I have spent a month searching for this series. I read it when I was a kid and it was absolutely foundational — I’m talking I read and re-read the second book probably twenty times over a few years. I love Cornelia Funke, I love her worlds, I love her writing, I love everything she’s ever put out (except Ignatius, I never got into that guy). I have been operating under the assumption that we all had this experience and held her work in the same breath as Harry Potter, or His Dark Materials, or the Chronicles of Narnia.
Imagine my surprise when I visited four different bookstores in a ~1.5 hour radius and couldn’t find any of her work! I ended up going to Wonder Books in Frederick, MD to sell some boxes of books and CDs my family had lying around and spent all $35 in store credit I got on Funke’s Inkworld series, Dragon Rider, and Thief Lord. I look forward to rereading everything.
Now, back to Inkheart. It holds up! It’s incredible! It still holds that magic for me. I love Dustfinger so much, that poor sweet coward. I love the world. I love the terror lurking under every plot point. I love Elinor. I love Meggie and Mo. I’m so excited to get into Inkspell and into Dustfinger’s homeworld.
hooray! I’m happy you found it again, and I’m happy it held up!
I never read these books as a kid! My brother has all of them on his childhood bookshelf, though, and that’s a close drive away…
They held up, would you think they would…uh…build up(?) for someone who didn’t read them as a kid? For context I re-read HP vicariously until people started pointing out all the noxious stuff in the books itself (nevermind the Head Poobah herself eventually imploding) and re-read things like Tamora Pierce and Patricia Wrede that I read as a kid still. But I tried reading Percy Jackson as an adult for the first time and found it impossible to finish.

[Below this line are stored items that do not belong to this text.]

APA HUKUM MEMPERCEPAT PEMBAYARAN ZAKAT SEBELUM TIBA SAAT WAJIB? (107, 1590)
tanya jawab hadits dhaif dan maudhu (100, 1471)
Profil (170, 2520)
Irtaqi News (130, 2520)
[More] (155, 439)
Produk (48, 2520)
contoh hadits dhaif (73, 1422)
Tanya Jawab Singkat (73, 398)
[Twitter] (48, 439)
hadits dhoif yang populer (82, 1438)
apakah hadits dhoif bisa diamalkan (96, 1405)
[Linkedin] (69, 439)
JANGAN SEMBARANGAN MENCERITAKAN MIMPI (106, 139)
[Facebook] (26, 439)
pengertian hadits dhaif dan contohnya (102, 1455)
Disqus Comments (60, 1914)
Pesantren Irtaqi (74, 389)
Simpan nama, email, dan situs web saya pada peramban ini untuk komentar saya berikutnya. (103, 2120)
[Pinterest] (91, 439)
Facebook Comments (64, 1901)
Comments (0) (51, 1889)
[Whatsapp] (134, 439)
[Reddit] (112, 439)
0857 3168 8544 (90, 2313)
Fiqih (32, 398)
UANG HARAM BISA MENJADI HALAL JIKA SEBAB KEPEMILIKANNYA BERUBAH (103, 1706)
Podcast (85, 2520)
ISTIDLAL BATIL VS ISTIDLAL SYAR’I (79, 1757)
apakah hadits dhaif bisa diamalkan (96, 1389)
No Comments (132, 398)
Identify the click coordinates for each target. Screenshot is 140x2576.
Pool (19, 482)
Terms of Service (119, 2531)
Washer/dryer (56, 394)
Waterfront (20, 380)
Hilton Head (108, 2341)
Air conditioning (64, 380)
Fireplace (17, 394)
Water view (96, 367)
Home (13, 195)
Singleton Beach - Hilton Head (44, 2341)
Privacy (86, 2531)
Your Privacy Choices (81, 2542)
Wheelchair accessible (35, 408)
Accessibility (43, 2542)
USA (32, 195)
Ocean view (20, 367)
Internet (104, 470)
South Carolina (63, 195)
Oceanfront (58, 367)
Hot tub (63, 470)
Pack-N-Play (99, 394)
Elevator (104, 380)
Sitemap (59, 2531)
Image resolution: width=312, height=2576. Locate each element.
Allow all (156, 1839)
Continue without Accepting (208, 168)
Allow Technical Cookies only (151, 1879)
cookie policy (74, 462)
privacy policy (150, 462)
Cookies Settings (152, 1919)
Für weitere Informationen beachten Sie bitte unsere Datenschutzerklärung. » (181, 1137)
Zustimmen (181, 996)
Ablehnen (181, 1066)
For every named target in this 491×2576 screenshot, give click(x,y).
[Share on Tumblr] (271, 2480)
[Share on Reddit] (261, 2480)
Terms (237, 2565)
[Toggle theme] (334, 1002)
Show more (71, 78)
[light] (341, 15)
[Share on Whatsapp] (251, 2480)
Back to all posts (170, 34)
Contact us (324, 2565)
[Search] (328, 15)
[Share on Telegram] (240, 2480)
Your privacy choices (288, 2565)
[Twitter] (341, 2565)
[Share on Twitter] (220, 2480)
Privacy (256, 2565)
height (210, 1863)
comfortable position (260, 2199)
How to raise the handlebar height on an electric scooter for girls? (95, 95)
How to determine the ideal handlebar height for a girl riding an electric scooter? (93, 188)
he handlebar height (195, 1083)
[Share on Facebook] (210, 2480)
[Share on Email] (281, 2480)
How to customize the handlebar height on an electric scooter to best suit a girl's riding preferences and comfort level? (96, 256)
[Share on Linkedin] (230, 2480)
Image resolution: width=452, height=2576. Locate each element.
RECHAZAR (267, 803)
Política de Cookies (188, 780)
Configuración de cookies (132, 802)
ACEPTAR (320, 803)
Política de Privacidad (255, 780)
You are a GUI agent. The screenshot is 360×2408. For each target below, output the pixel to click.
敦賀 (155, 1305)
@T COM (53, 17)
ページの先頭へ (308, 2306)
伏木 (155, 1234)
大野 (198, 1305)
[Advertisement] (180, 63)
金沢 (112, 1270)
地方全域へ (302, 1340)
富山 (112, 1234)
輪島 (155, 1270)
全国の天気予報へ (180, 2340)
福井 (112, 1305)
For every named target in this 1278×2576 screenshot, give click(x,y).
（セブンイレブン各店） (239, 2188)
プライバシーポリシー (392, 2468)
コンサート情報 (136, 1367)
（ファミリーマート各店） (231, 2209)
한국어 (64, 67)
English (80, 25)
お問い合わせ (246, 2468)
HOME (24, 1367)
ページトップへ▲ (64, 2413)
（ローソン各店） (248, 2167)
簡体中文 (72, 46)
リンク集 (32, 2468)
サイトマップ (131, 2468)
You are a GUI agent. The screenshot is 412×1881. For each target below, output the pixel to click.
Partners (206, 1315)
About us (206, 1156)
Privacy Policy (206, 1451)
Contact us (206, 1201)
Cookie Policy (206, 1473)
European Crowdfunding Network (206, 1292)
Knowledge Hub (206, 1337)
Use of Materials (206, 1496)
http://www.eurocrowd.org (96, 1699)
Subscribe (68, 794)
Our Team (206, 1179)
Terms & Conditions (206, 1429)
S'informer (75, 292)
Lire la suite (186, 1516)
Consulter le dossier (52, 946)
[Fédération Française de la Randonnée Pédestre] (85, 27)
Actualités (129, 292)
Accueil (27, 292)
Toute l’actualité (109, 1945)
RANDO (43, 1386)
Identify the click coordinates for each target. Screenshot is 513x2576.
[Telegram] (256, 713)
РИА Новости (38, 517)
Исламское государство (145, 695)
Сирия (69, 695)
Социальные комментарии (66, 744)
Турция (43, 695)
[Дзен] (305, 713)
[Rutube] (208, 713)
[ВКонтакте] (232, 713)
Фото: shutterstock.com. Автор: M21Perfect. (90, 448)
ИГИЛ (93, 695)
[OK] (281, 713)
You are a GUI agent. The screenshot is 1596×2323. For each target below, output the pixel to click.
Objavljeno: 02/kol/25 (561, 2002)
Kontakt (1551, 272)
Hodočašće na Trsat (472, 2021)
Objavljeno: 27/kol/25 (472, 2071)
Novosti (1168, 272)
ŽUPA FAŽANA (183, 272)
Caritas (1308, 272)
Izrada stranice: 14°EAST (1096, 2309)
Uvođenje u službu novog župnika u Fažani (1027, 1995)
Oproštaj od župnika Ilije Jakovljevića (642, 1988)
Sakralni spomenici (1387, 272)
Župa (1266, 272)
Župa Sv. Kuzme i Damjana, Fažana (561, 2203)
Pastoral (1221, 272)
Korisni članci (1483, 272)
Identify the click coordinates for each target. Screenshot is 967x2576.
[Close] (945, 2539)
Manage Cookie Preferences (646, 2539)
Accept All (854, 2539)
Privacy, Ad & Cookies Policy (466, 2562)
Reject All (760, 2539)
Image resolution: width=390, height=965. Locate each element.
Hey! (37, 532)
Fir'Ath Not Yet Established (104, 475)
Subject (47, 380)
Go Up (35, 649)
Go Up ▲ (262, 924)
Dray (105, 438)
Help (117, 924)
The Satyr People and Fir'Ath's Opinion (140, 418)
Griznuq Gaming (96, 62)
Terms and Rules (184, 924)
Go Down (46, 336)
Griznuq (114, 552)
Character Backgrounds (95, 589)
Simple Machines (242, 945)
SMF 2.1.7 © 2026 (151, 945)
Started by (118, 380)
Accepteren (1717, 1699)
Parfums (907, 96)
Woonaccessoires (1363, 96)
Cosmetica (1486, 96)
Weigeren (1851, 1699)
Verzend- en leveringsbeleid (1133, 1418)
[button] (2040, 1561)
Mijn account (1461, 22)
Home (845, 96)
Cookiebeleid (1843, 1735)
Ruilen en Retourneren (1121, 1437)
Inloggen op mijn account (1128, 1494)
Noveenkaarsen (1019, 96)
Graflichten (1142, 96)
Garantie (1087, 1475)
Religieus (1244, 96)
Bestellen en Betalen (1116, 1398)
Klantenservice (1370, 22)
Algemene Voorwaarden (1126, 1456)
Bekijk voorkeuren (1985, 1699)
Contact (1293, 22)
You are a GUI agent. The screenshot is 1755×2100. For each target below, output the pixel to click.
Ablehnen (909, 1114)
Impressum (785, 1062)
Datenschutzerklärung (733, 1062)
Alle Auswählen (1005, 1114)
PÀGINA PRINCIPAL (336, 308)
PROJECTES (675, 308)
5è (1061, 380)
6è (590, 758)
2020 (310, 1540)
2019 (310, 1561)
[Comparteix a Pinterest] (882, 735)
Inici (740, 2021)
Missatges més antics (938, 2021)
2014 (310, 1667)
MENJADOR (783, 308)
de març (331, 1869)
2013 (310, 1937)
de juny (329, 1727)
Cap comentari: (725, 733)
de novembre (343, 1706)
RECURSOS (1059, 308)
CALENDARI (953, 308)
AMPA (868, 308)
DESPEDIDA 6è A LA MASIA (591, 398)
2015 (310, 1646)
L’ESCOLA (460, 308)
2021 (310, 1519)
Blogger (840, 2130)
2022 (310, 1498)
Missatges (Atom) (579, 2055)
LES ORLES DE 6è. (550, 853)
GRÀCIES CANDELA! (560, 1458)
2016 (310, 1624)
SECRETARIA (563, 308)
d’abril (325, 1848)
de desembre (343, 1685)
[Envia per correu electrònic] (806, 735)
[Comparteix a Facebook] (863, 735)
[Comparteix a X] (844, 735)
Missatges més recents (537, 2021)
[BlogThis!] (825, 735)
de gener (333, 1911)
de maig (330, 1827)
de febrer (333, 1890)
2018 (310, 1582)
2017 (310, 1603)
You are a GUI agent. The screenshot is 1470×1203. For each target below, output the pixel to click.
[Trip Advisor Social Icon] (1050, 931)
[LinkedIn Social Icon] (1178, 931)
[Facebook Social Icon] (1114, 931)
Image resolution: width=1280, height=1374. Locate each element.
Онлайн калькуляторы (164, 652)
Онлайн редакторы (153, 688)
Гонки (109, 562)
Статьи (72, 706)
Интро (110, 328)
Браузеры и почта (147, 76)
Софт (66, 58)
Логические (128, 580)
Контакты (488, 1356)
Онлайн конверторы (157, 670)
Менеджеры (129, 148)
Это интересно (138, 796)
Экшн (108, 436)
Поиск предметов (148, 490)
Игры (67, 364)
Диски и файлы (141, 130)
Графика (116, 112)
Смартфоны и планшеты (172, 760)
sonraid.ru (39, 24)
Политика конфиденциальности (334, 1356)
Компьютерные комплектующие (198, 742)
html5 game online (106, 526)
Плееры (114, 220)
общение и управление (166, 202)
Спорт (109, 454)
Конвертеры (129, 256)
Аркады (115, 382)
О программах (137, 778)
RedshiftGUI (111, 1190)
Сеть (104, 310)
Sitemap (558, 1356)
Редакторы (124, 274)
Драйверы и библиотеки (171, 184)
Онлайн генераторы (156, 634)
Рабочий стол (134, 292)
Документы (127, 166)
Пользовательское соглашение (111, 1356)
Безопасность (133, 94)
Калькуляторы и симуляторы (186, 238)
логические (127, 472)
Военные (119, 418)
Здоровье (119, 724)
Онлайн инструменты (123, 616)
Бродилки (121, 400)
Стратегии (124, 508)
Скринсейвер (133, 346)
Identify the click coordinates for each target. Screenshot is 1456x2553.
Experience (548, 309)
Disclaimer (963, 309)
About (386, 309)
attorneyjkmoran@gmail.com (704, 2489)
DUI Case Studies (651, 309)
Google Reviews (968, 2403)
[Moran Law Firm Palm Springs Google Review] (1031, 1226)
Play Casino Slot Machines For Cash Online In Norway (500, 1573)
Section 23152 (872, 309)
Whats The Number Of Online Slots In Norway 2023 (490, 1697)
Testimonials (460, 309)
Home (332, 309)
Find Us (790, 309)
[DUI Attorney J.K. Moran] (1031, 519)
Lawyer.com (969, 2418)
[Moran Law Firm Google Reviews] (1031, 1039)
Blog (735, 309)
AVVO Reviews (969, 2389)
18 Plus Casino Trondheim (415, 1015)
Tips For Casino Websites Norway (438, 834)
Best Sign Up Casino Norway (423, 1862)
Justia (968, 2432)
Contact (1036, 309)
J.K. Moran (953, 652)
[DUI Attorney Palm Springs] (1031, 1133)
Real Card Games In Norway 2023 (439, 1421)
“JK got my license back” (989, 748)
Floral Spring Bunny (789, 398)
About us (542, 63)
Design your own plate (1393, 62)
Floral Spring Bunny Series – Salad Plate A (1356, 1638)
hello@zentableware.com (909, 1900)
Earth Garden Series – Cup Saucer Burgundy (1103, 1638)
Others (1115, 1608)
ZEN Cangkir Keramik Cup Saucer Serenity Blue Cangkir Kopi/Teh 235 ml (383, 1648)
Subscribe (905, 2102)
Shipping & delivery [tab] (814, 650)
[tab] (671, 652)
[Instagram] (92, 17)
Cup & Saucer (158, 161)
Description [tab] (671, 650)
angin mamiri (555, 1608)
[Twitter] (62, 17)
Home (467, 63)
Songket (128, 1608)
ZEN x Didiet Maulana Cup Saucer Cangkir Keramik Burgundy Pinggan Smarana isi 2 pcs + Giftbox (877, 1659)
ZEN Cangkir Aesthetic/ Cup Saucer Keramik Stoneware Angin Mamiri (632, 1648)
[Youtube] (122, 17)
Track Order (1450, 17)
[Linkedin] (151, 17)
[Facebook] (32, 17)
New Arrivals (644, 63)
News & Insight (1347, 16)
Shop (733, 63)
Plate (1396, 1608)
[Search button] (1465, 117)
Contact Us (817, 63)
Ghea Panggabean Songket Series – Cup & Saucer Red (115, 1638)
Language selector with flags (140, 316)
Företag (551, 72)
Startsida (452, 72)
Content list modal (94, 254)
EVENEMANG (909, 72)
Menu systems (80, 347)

Oh Cornelia Funke was such an essential part of my childhood too! Can’t wait ’til you get to the The Thief Lord, it’s my favourite of her books and I can still conjure up that world she transported me to, it’s hauntingly beautiful.
These books came out when I was in college, so I wasn’t a kid, but I definitely loved them! I’ve also read The Thief Lord and Dragon Rider. She’s got a bunch of other books and I never got around to them. I think she’s actually working on a follow up #4 to this series, and I am totally here for that!
Also, pre-pandemic, my city hosted this huge book festival and she came one year, and she’s just the kookiest lady. It was so fun meeting her, and I think I got her to sign my copy of the first book in this series.
That’s awesome! It’s always nice to know that an author is nice. I’ve meet several and I lost all my love for a local author/illustrator because she was a bit snooty.
Just don’t watch the movie if you love the books.